Carl P. Decicco, vice president of discovery chemistry at Bristol-Myers Squibb, agrees with Brickner's assessment. "What we are trying to do in drug discovery and process development is to be as efficient as possible—both cost-efficient and time-efficient—and in the modern world to be environmentally friendly," Decicco notes. "These things are on the minds of everyone doing organic synthesis."
White's catalyst has gained a lot of attention because it reaches those goals, he says. "Not only is it efficient, but perhaps for the first time ever it remarkably shows how to take a substrate that has very little in the way of activated atoms and be able to selectively oxidize them. It's an excellent discovery."
Despite the advances being made in iron catalysis, the only well-known example of an iron-catalyzed industrial reaction is the Haber-Bosch nitrogen-fixation process to make ammonia and other nitrogen-containing compounds. Haber-Bosch chemistry is complex, requiring multiple steps and several catalysts to first generate hydrogen from natural gas or methane. The final step involves passing the hydrogen and nitrogen over a heterogeneous iron oxide catalyst—an activated form of the mineral magnetite—at high temperature and high pressure to make ammonia.
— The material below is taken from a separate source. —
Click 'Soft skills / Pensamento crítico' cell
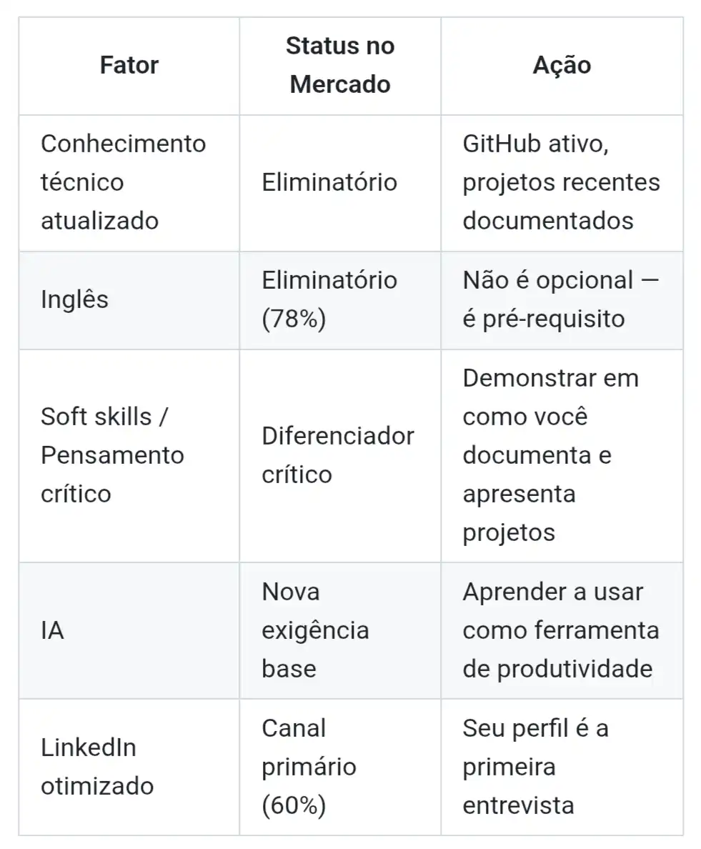The width and height of the screenshot is (701, 849). (112, 455)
Iron oxide is also used in oil refinery processes such as the water-gas shift reaction and Fischer-Tropsch synthesis.
"The other known catalytic reactions with iron are either limited in scope or do not qualify for practical applications," Leibniz Institute's Beller says. "In this respect, the use of iron as a catalyst is underdeveloped." That makes using a catalyst as simple as iron oxide—essentially rust—very enticing because it could become the basis of a whole new thrust in chemistry, Beller notes.
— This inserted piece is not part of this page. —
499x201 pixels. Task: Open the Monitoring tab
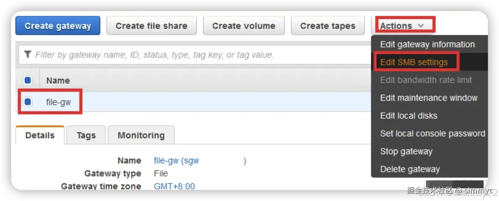coord(141,135)
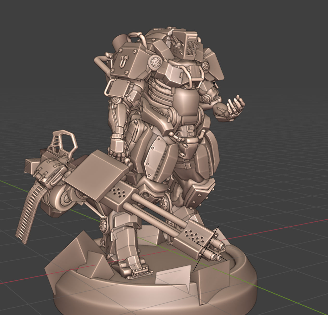
Task: Select the large flat gun shield plate
Action: coord(98,174)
Many chemical processes could benefit from iron catalysis in the coming years. In the area of transportation fuels, new catalysts will be needed to improve desulfurization and denitrogenation of gasoline and diesel fuel to reduce automobile pollution as lower grades of crude oil are increasingly used. Effective catalysts for C–H activation of simple alkanes to make longer chain hydrocarbons could be crucial in processes that convert plant sugars into biofuels. And as White's work shows, C–H activation is already a hot area of research aimed at the synthesis of complex molecules for pharmaceuticals and fine chemicals.
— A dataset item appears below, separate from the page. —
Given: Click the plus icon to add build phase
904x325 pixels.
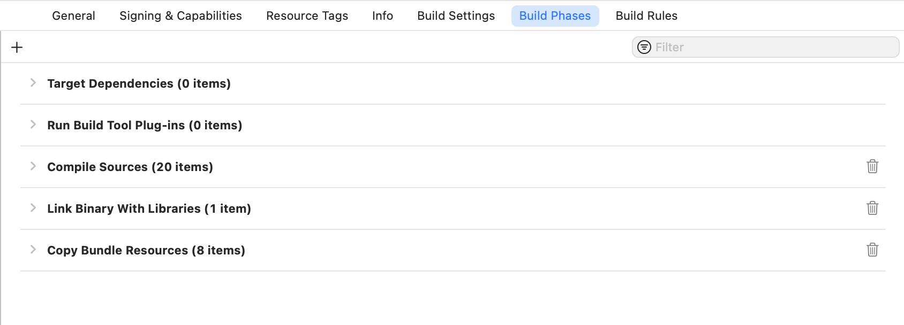Looking at the screenshot, I should (x=17, y=48).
Still another target is developing iron nanoparticles that can catalyze chemical syntheses and the remediation of contaminated soil and groundwater. And even for the well-established Haber-Bosch reaction, switching from a heterogeneous iron catalyst to a soluble homogeneous catalyst might permit the reaction to operate at lower temperature and pressure and significantly reduce energy costs.
Iron complexes are becoming a much more interesting and viable choice for catalysis, says Beller, whose own work includes iron-catalyzed reductions of carbonyl groups to make alcohols under mild conditions. "Clearly, the reported iron catalyst systems are still far from immediate industrial applications," he notes. And the chemical industry will not shift away from precious-metal catalysts to iron or other alternatives until it is advantageous to do so. "But for the midterm future, we can expect a significant increase in the use of iron catalysis in organic synthesis," Beller concludes.